Intra Node Stencil Performance Evaluation Collection
| model type | AMD K17 (Zen) architecture |
| model name | AMD EPYC 7451 24-Core Processor |
| micro-architecture | |
| micro-architecture modeler | |
| cores per socket | 24 |
| cores per NUMA domain | 6 |
| cacheline size | 64 B |
| clock | 2.3 GHz |
| NUMA domains per socket | 4 |
This machine file was generated for kerncraft version 0.8.6.dev0.

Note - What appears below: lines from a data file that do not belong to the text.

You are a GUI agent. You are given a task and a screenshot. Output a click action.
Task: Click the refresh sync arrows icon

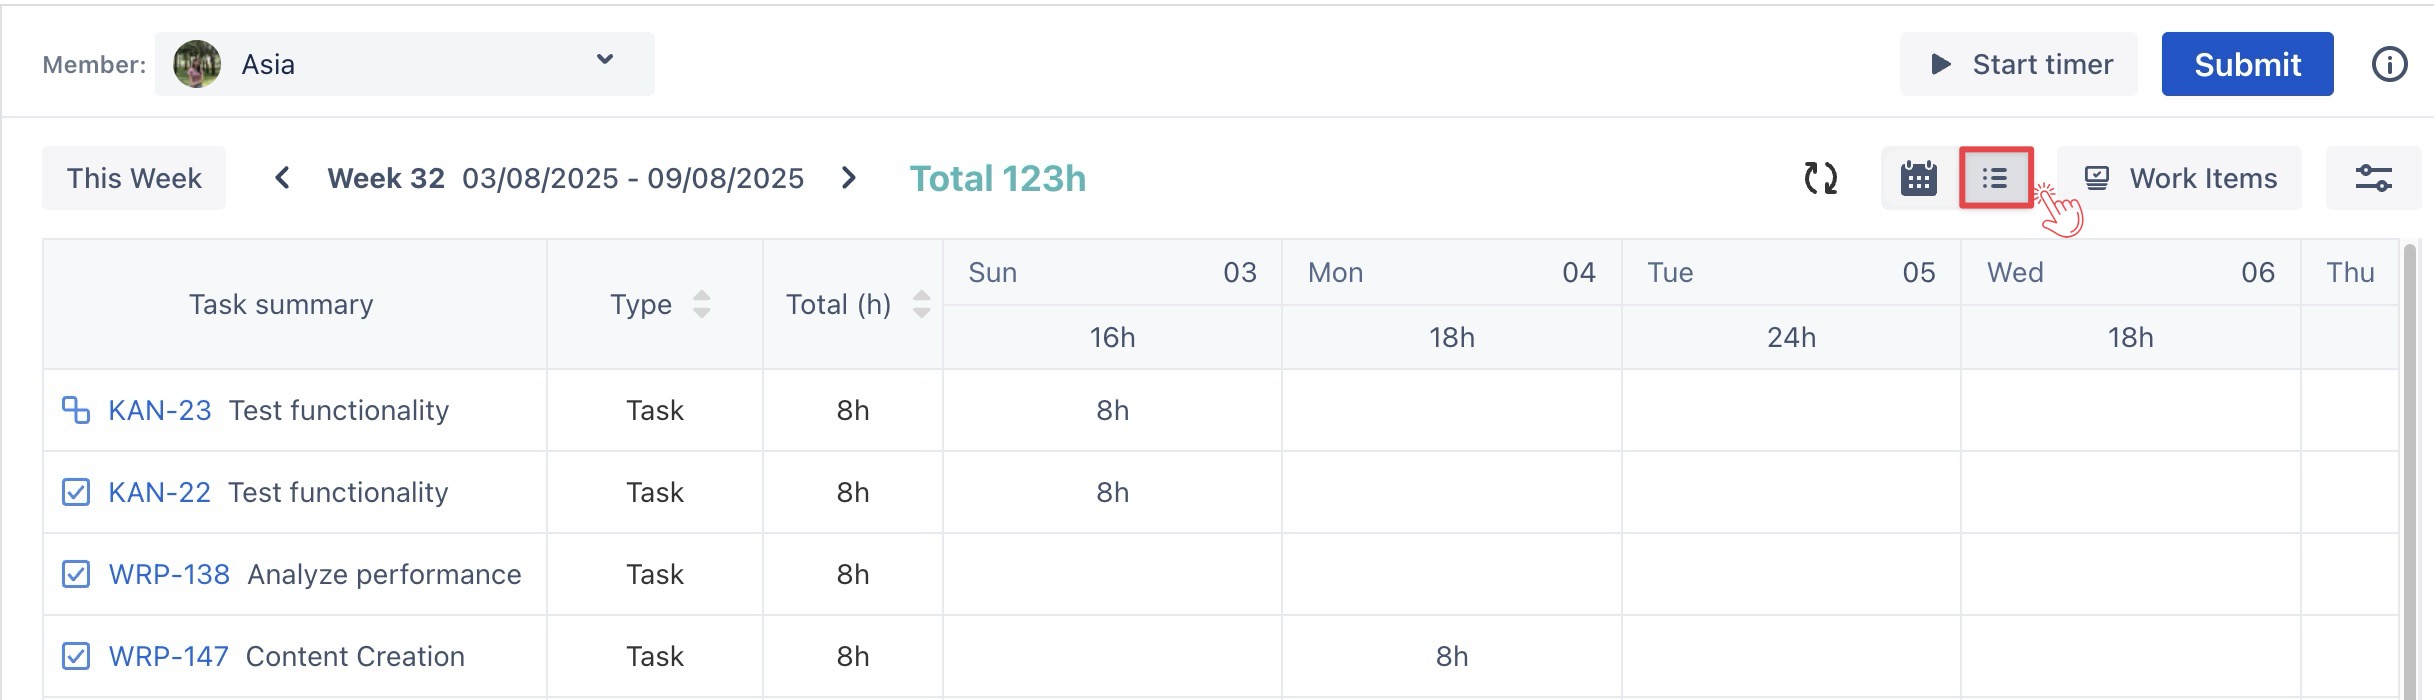(1820, 178)
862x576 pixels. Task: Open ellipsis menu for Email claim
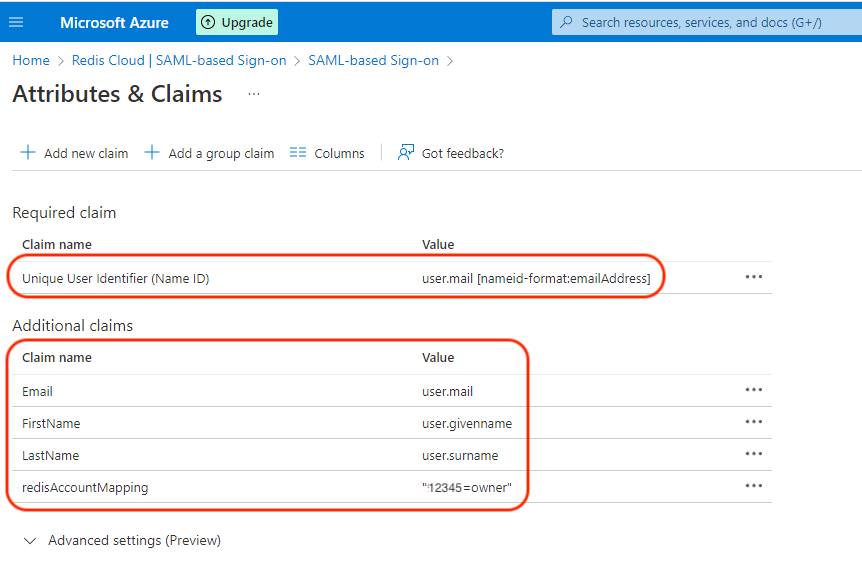754,390
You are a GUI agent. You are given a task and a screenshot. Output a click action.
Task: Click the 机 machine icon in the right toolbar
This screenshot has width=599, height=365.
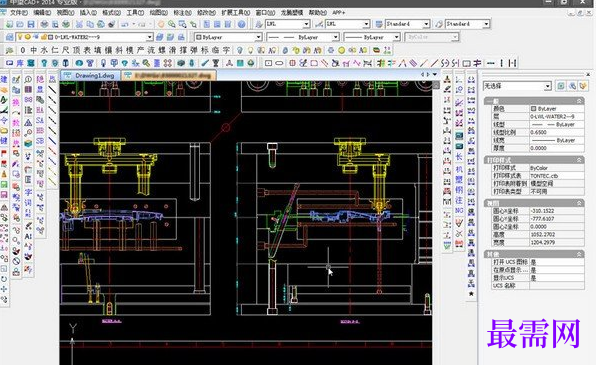[x=459, y=169]
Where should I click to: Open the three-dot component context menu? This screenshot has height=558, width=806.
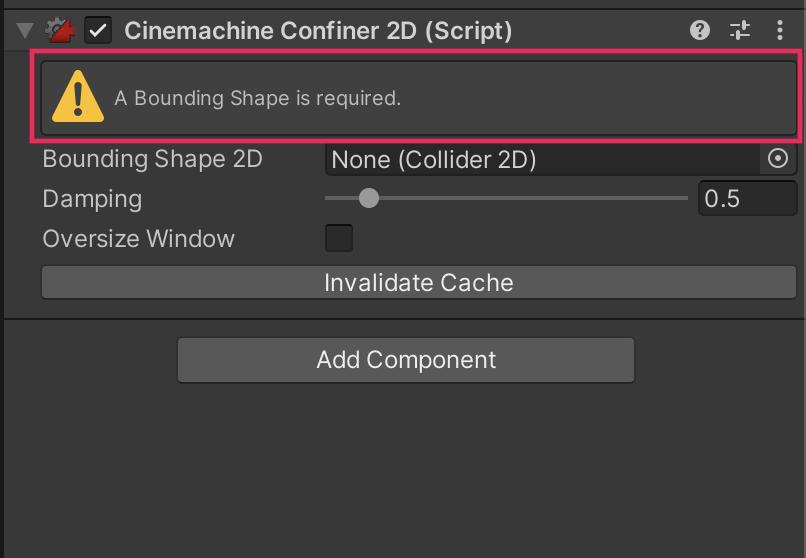[780, 31]
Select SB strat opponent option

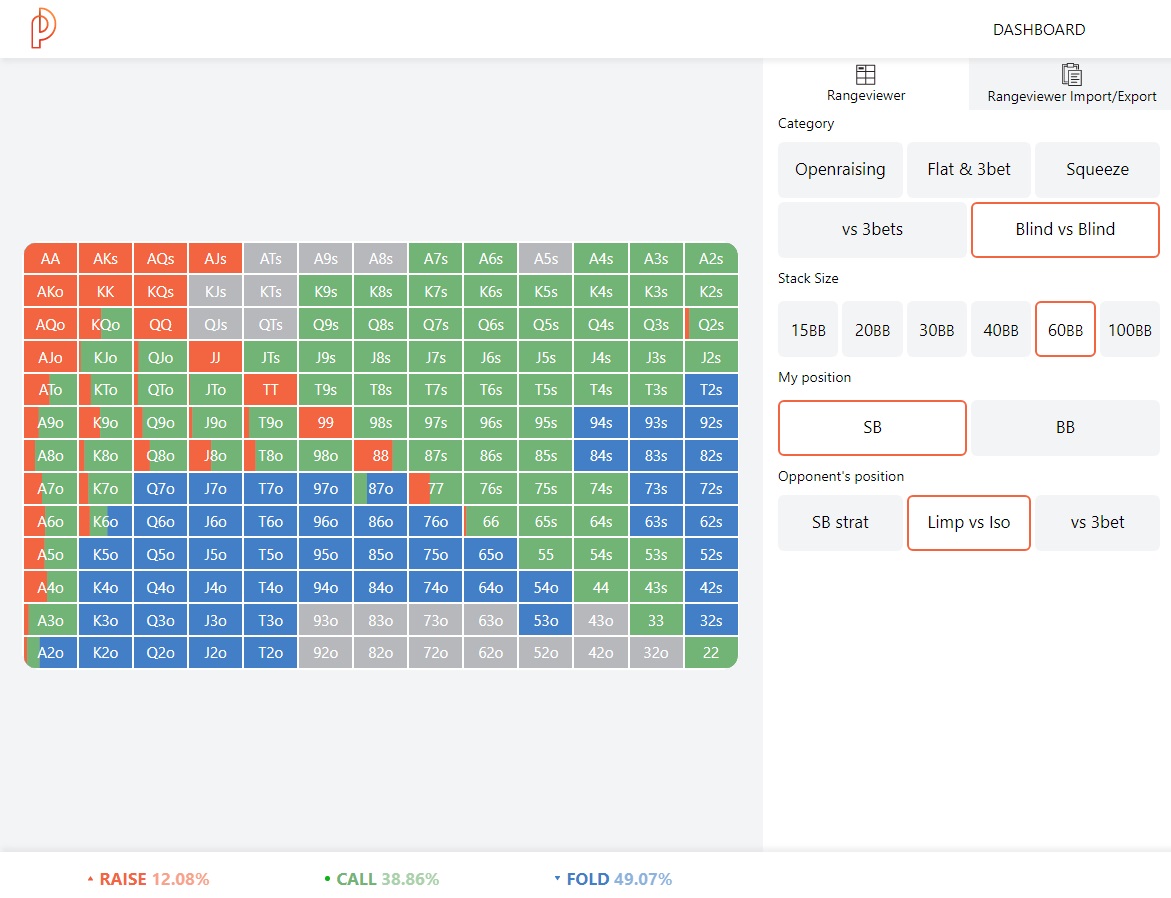(x=840, y=523)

| clang | -O3 -march=znver1 -D_POSIX_C_SOURCE=200112L -fopenmp -ffreestanding |
| gcc | -O3 -march=znver1 -fopenmp -ffreestanding |
| icc | -O3 -xHost -fno-alias -qopenmp -ffreestanding -nolib-inline |
| ADD | MUL | FMA | total | |
| Single Precission | 8 | 8 | 8 | 16 |
| Double Precission | 4 | 4 | 4 | 8 |
| groups | 48 |
| cores per group | 1 |
| threads per group | 2 |
| transfers overlap | true |
| sets | 128 |
| ways | 4 |
| cl_size | 64 |
| replacement_policy | LRU |
| write_allocate | true |
| write_back | true |
| load_from | L2 |
| store_to | L2 |
| accesses | DATA_CACHE_ACCESSES__PMC[0-3] |
| misses | DATA_CACHE_MISSES__PMC[0-3] |
| evicts | DATA_CACHE_WRITEBACKS__PMC[0-3] |
| groups | 48 |
| cores per group | 1 |
| threads per group | 2 |
| transfers overlap | true |
| sets | 1024 |
| ways | 8 |
| cl_size | 64 |
| replacement_policy | LRU |
| write_allocate | true |
| write_back | true |
| load_from | None |
| victims_to | L3 |
| store_to | L3 |
| accesses | INFORMATION_REQUIRED (e.g., L1D_REPLACEMENT__PMC0) |
| misses | INFORMATION_REQUIRED (e.g., L2_LINES_IN_ALL__PMC1) |
| evicts | INFORMATION_REQUIRED (e.g., L2_LINES_OUT_DIRTY_ALL__PMC2) |
| groups | 16 |
| cores per group | 3 |
| threads per group | 6 |
| transfers overlap | false |
| sets | 8192 |
| ways | 16 |
| cl_size | 64 |
| replacement_policy | LRU |
| write_allocate | false |
| write_back | true |
| accesses | EVENT_L3_ACCESS__CMPC[0-5] |
| misses | EVENT_L3_MISS__CMPC[0-5] |
| evicts | INFORMATION_REQUIRED (e.g., L2_LINES_OUT_DIRTY_ALL__PMC2) |
| cores per group | 24 |
| threads per group | 48 |
| transfers overlap | false |
OSACA01233DV4567, LLVM-MCAZnAGU0ZnAGU1ZnALU0ZnALU1ZnALU2ZnALU3ZnDividerZnFPU0ZnFPU1ZnFPU2ZnFPU3ZnMultiplier
INFORAMTION_REQUIRED Example:max(UOPS_DISPATCHED_PORT_PORT_0__PMC2, UOPS_DISPATCHED_PORT_PORT_1__PMC3, UOPS_DISPATCHED_PORT_PORT_4__PMC0, UOPS_DISPATCHED_PORT_PORT_5__PMC1)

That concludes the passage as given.